De Raad is, met gedaagde en de rechtbank, van oordeel dat de beschikbare gegevens geen toereikende aanknopingspunten bieden voor de vaststelling dat de toegekende Renault Twingo niet adequaat zou zijn. De door gedaagde aan de besluitvorming ten grondslag gelegde medische en overige gegevens laten niet zien dat bij gebruik van de Renault Twingo voor appellante onaanvaardbare belastbaarheidsproblemen optreden. Appellante heeft zelf ook geen medische gegevens in het geding gebracht die in een andere richting wijzen.

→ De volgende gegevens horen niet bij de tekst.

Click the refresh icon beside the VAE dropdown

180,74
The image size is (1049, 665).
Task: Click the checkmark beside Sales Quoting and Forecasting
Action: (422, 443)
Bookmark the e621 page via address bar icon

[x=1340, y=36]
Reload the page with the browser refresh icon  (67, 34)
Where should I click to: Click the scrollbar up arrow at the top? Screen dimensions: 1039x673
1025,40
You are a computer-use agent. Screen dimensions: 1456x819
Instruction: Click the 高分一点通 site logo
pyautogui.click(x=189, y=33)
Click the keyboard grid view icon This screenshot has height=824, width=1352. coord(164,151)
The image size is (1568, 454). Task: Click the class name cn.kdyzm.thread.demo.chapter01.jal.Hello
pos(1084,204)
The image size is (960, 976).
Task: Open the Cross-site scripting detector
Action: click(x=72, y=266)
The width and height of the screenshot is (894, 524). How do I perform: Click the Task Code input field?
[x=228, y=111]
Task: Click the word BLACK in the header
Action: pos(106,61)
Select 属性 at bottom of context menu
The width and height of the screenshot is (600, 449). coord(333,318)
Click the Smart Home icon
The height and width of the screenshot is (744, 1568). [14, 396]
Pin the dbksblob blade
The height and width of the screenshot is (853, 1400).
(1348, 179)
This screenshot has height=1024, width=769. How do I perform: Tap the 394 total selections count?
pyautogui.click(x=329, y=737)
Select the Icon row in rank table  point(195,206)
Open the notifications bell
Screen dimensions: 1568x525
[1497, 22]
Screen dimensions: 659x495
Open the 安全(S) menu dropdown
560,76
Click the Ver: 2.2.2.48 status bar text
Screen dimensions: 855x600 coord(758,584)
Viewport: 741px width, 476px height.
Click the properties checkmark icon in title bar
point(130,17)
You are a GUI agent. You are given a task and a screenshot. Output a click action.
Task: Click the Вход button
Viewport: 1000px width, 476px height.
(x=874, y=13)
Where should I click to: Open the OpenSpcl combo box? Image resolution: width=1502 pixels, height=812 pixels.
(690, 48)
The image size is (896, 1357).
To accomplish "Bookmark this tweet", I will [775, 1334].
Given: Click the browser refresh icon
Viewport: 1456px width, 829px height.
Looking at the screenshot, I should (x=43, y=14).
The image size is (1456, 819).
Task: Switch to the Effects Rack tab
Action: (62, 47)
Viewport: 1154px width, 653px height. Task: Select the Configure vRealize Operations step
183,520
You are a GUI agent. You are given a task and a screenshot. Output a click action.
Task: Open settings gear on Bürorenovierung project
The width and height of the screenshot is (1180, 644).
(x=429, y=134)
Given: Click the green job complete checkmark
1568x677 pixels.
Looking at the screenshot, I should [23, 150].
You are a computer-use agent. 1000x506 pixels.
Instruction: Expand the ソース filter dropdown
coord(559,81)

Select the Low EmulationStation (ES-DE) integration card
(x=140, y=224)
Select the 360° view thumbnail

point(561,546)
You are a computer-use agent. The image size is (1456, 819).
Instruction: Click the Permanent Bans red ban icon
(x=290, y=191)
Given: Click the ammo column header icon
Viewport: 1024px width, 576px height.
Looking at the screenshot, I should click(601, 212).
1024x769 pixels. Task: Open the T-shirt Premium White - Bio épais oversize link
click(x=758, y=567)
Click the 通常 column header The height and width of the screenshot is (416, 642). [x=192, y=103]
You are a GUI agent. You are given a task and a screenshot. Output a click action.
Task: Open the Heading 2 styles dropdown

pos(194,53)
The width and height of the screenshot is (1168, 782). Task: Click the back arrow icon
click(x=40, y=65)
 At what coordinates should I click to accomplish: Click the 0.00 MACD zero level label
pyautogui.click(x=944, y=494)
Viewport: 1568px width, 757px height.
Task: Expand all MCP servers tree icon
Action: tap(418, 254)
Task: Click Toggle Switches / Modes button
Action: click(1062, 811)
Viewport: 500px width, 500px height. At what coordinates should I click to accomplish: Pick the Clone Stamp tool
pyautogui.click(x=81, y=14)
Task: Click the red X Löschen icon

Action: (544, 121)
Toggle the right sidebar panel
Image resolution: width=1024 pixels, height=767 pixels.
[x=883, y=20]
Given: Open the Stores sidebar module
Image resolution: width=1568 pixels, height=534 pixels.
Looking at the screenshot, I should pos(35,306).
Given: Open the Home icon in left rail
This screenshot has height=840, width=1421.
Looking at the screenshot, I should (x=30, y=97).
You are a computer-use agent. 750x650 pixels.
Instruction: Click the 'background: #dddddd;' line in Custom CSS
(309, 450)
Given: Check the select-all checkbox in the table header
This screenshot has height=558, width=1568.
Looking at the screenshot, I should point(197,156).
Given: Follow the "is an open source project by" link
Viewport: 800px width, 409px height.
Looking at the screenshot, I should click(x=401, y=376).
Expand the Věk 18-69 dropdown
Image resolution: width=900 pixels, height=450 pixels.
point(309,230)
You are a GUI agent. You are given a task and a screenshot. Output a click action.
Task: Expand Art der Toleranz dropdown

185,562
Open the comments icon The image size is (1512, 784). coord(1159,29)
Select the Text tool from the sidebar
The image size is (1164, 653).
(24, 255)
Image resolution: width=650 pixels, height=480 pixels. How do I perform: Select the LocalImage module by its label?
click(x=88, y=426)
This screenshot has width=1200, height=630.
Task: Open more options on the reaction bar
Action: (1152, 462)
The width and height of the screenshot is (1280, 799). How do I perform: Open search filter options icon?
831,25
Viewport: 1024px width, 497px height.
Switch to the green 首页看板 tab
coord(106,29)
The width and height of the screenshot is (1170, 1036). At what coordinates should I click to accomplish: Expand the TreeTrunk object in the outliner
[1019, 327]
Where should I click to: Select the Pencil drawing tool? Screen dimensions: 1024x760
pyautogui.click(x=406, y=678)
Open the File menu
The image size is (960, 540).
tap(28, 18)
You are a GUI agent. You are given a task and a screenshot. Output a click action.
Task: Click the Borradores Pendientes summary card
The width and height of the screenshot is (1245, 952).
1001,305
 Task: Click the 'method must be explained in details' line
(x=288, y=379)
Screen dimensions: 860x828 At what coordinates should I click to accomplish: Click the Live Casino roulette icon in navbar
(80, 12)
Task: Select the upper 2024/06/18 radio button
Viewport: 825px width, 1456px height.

Wat de zuurstoffles betreft is van de zijde van appellante in hoger beroep aangegeven dat zij deze, zij het met enige moeite en gepaard gaande met enig ongemak, ook tussen de bestuurdersstoel en de bijrijdersstoel kan plaatsen.
Voorzover appellante heeft willen aanvoeren dat haar medische situatie inmiddels - veel - slechter is dan ten tijde van gedaagdes besluitvorming, kan zij dit in het kader van een eventuele nieuwe aanvraag bij gedaagde aan de orde stellen.
Uit het voorgaande volgt dat de Raad geen grond ziet om de aangevallen uitspraak niet in stand te laten.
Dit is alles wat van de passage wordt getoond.